During this Pride month, celebrations will be televised, live streamed, and the online world will blossom once again with visuals of the rainbow flag. Corporations will vie for the label of being a proud supporter of the LGBTQ community overall through their presence at Pride festivals, parades, and productions. In many ways, this reminds me of the fate of Black History Month: after a time, the month become an annual reminder to squeeze out everything that should be remembered about a particular people or culture just for that one month.
I am of two minds with this. On the one hand, it is good to have a special time period where everyone can reflect on key cultural events, historical moments, and important individuals. At the same time, if remembrance of why the LGBTQ community matters is only generally acknowledged in June, then we miss out on its relevance during the rest of the year.

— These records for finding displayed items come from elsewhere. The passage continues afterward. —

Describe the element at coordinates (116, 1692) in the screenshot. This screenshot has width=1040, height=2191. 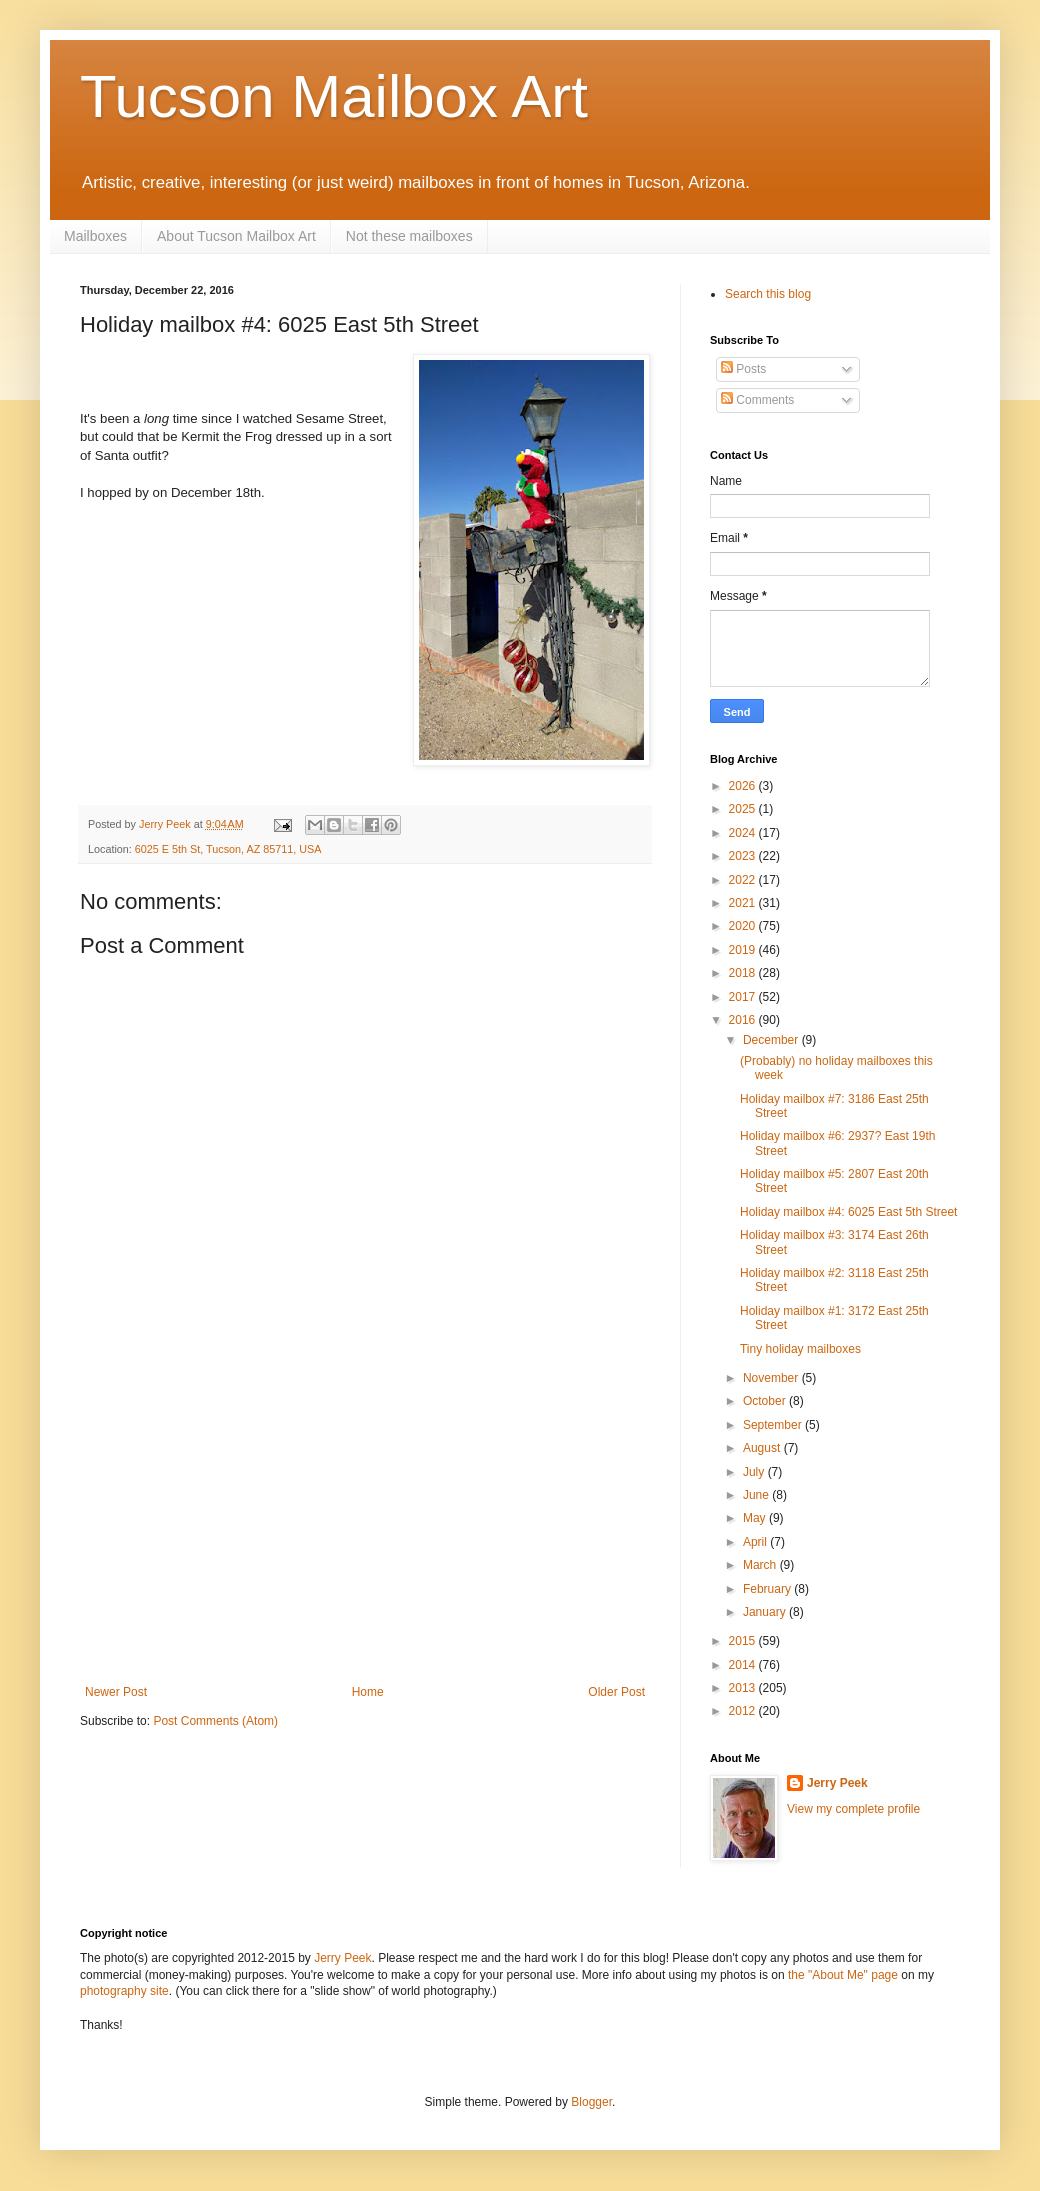
I see `Newer Post` at that location.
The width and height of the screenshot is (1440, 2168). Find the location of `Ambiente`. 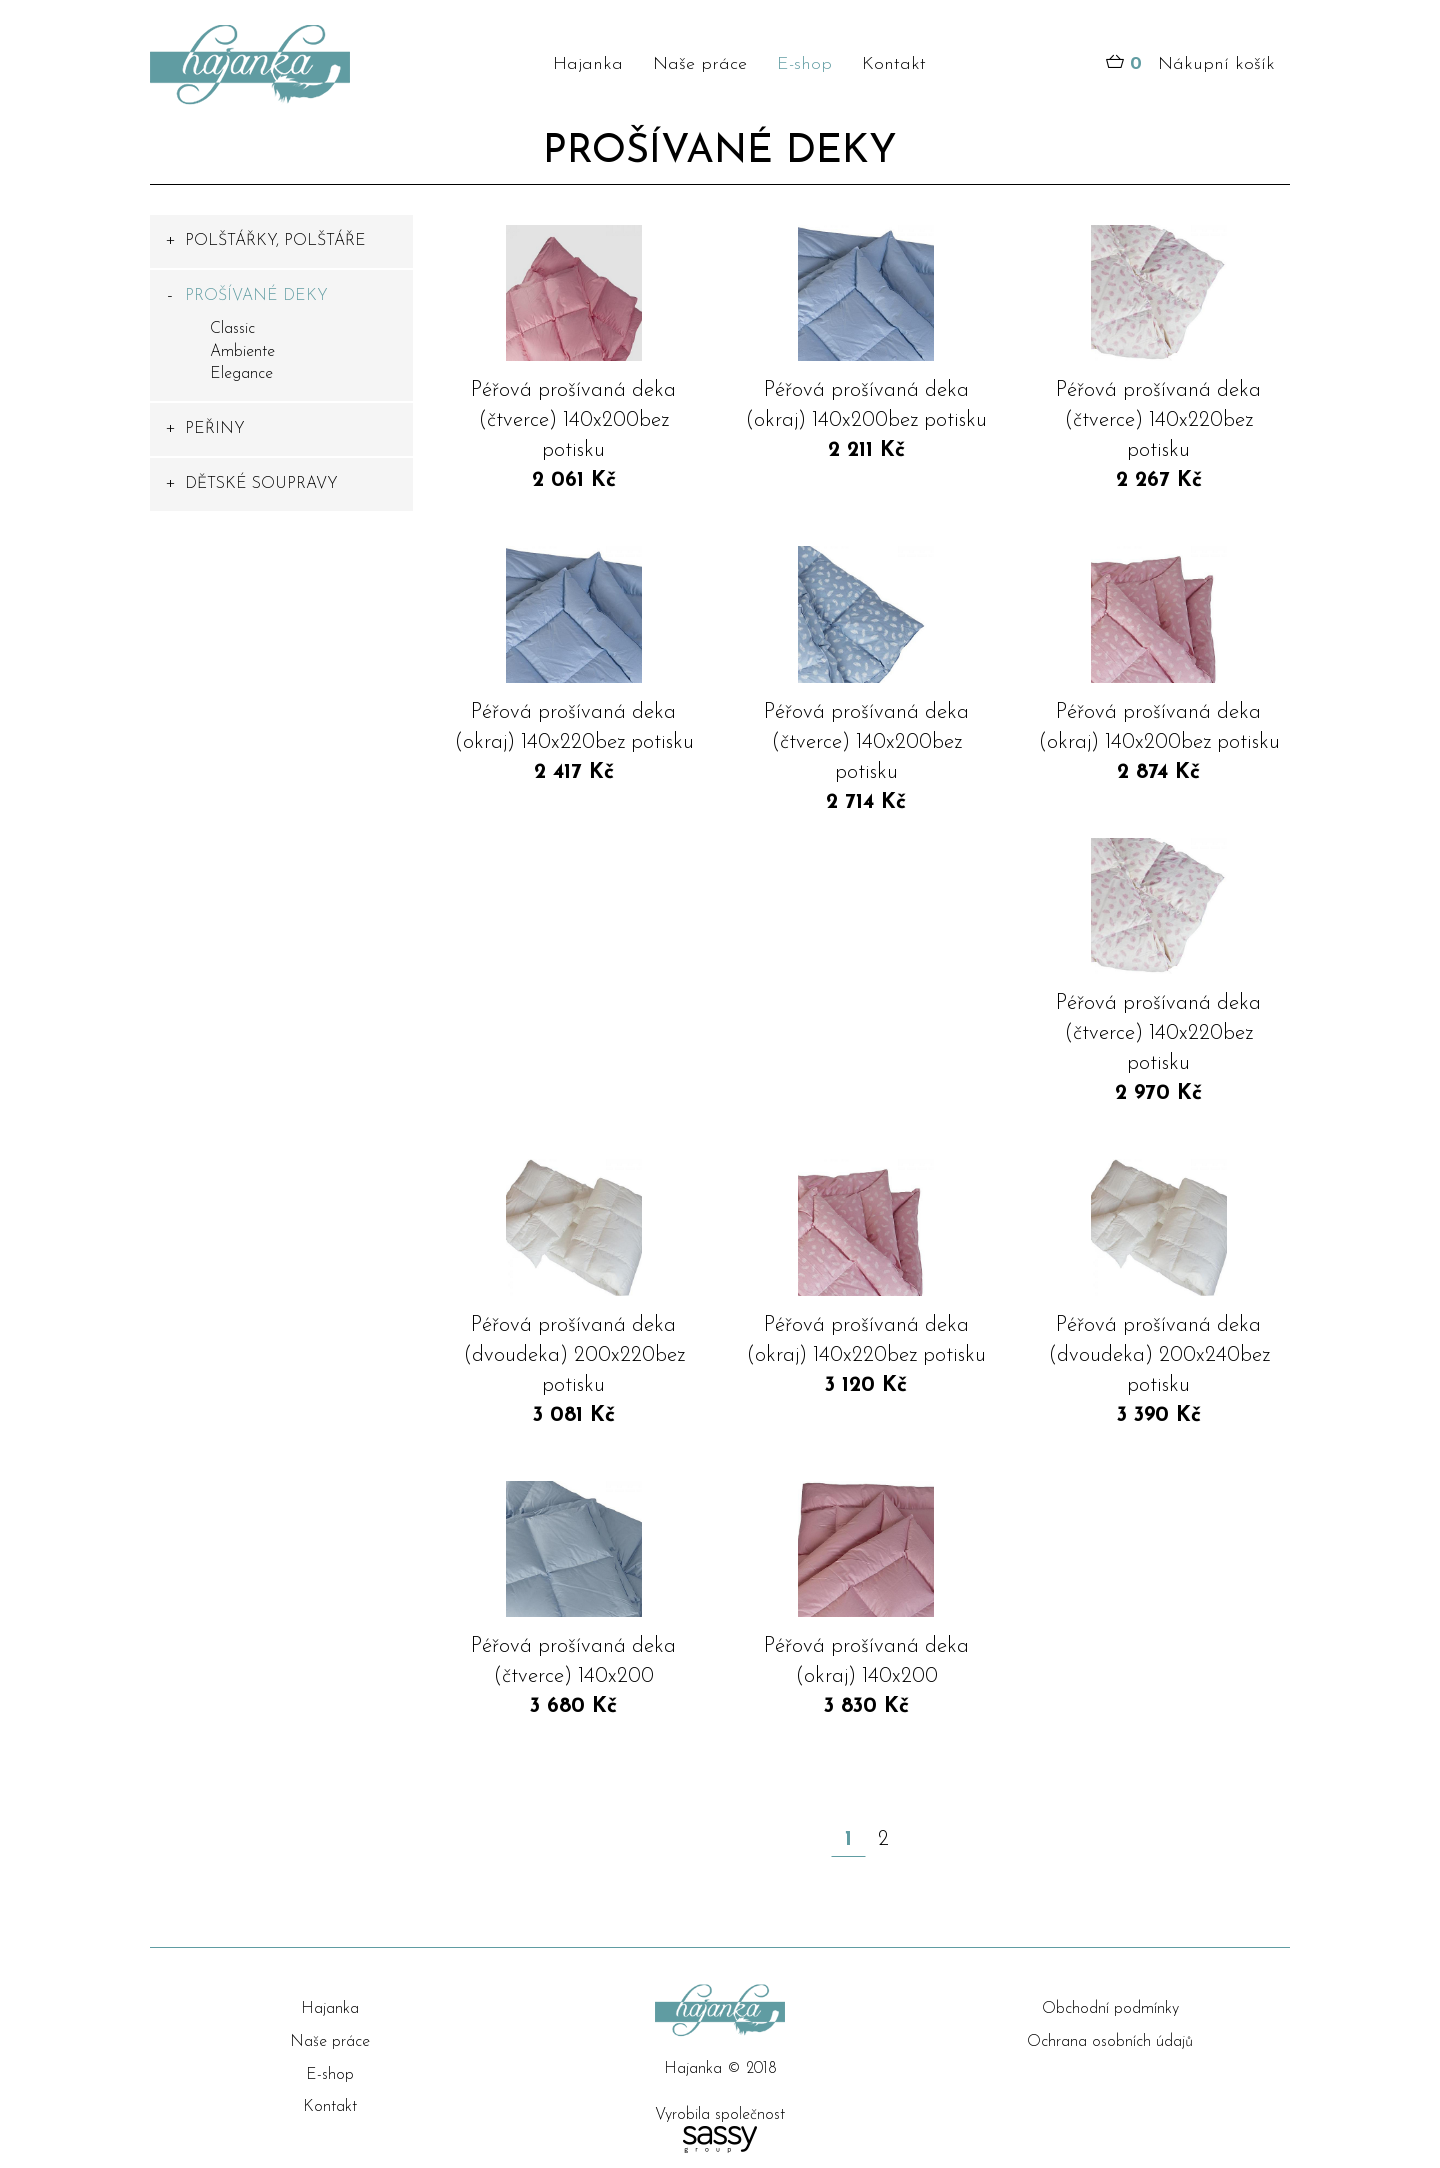

Ambiente is located at coordinates (242, 352).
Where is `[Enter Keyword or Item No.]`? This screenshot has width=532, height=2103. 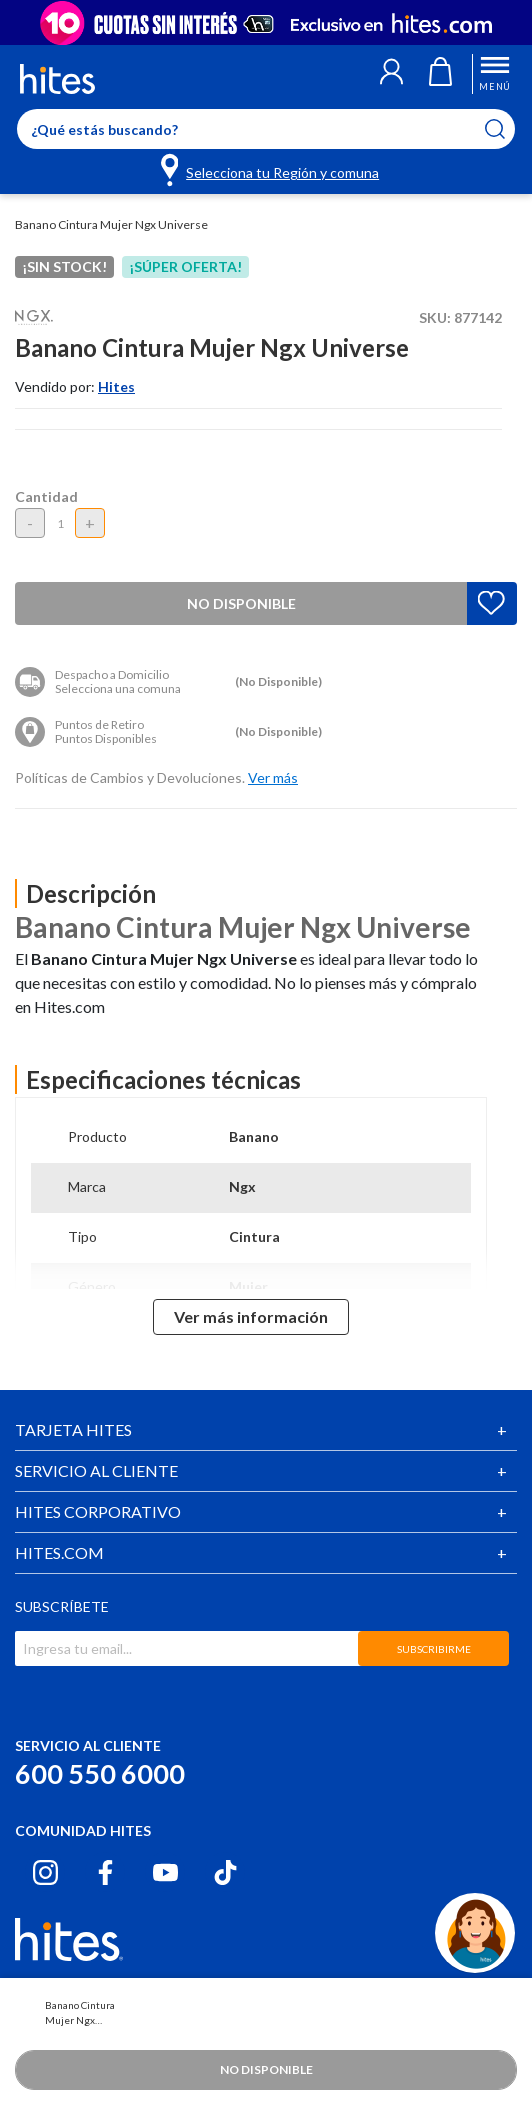
[Enter Keyword or Item No.] is located at coordinates (266, 129).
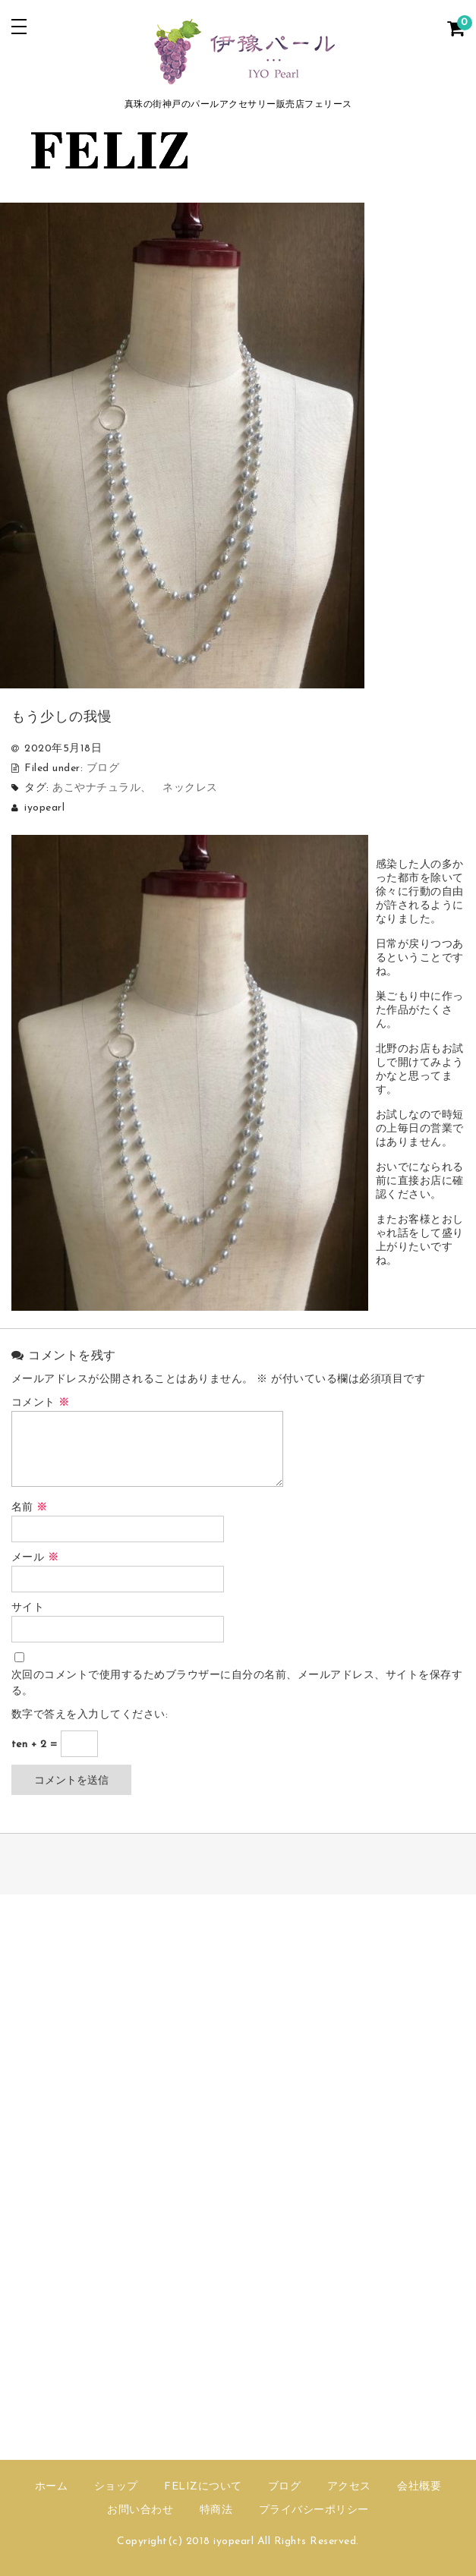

For this year and this Pride month, I hope that the overall remembrance of the Stonewall Riots that occurred on June 28-29, 1969 are not just a historical marker given importance due to the passage of half a century. More than ever, we need to fight back against the raids that were not just at one local bar in Greenwich Village in 1969, but the raids 50 years later that are occurring daily, fueled by discrimination that prevents many of us from choosing where we can live, choosing who controls our access to quality health care, choosing how we make a living, choosing where we can worship, and in far too many cases, choosing whether we have the right to live at all.
For this Pride month, and all the ones that follow until full equality is reached, we must acknowledge that the injustices faced by trans people are injustices to every one of us. When one suffers, we all do. When laws are not in place to guarantee that access to quality living is for all, then we lose as a society. Each day that we choose to be allies to ourselves and for each other is a day when we stand by each other.
We choose our neighborhoods. We choose our flags. We choose to live proudly. And we are not going anywhere.